Though his love life was notorious, even infamous, Lord Byron’s ability to speak of the aesthetics of love is nothing less than profound. Thus, this week’s poem is a good ol’ fashioned love poem.
Lord Byron (1788-1824) was an English poet and a leading writer in the Romantic movement. Though in life he may have seemed to be a young, amorous, spoiled aristocrat, his handling of language particularly in the form of poetry will forever cement him as one of the best writers in English. In a Telegraph article, “The 1o best love poems,” Felicity Capon states that “She Walks in Beauty” is “[a]rguably the most romantic poem in English literature.” Try not to think too intently on the context of the poem’s writing though–it is said that Byron wrote it after seeing his cousin outside of a ball. Yikes! However, without further ado and for which ever lovely lady is in your life, let Lord Byron’s words transfix and transform you.

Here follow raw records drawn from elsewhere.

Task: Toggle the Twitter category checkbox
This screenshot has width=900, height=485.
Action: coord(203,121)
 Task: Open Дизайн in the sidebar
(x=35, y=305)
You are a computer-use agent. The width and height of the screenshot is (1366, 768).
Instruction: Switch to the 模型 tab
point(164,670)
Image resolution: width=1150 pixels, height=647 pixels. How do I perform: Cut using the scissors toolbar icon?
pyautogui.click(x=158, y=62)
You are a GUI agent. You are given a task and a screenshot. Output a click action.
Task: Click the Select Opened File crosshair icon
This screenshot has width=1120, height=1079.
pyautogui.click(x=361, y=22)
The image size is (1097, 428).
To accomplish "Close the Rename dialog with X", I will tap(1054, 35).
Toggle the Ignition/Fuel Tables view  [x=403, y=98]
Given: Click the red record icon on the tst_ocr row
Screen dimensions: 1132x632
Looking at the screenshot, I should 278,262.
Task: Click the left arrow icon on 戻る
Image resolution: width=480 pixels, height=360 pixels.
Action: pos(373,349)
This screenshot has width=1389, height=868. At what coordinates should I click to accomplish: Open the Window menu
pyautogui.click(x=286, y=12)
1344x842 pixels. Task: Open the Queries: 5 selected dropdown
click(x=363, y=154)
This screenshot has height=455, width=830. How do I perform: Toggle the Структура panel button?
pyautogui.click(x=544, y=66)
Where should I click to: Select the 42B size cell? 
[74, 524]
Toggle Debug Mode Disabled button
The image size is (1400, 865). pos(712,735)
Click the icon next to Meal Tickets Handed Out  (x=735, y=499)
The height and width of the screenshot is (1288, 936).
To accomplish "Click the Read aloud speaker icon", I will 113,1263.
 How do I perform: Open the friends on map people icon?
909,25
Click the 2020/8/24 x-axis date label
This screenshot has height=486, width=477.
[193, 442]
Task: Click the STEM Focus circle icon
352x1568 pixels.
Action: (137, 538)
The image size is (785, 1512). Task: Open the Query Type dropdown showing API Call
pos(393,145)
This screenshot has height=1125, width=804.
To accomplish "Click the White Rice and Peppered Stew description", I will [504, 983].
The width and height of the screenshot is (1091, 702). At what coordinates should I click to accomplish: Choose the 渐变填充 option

She walks in beauty, like the night
Of cloudless climes and starry skies;
And all that’s best of dark and bright
Meet in her aspect and her eyes;
Thus mellowed to that tender light
Which heaven to gaudy day denies.
One shade the more, one ray the less,
Had half impaired the nameless grace
Which waves in every raven tress,
Or softly lightens o’er her face;
Where thoughts serenely sweet express,
How pure, how dear their dwelling-place.
And on that cheek, and o’er that brow,
So soft, so calm, yet eloquent,
The smiles that win, the tints that glow,
But tell of days in goodness spent,
A mind at peace with all below,
A heart whose love is innocent!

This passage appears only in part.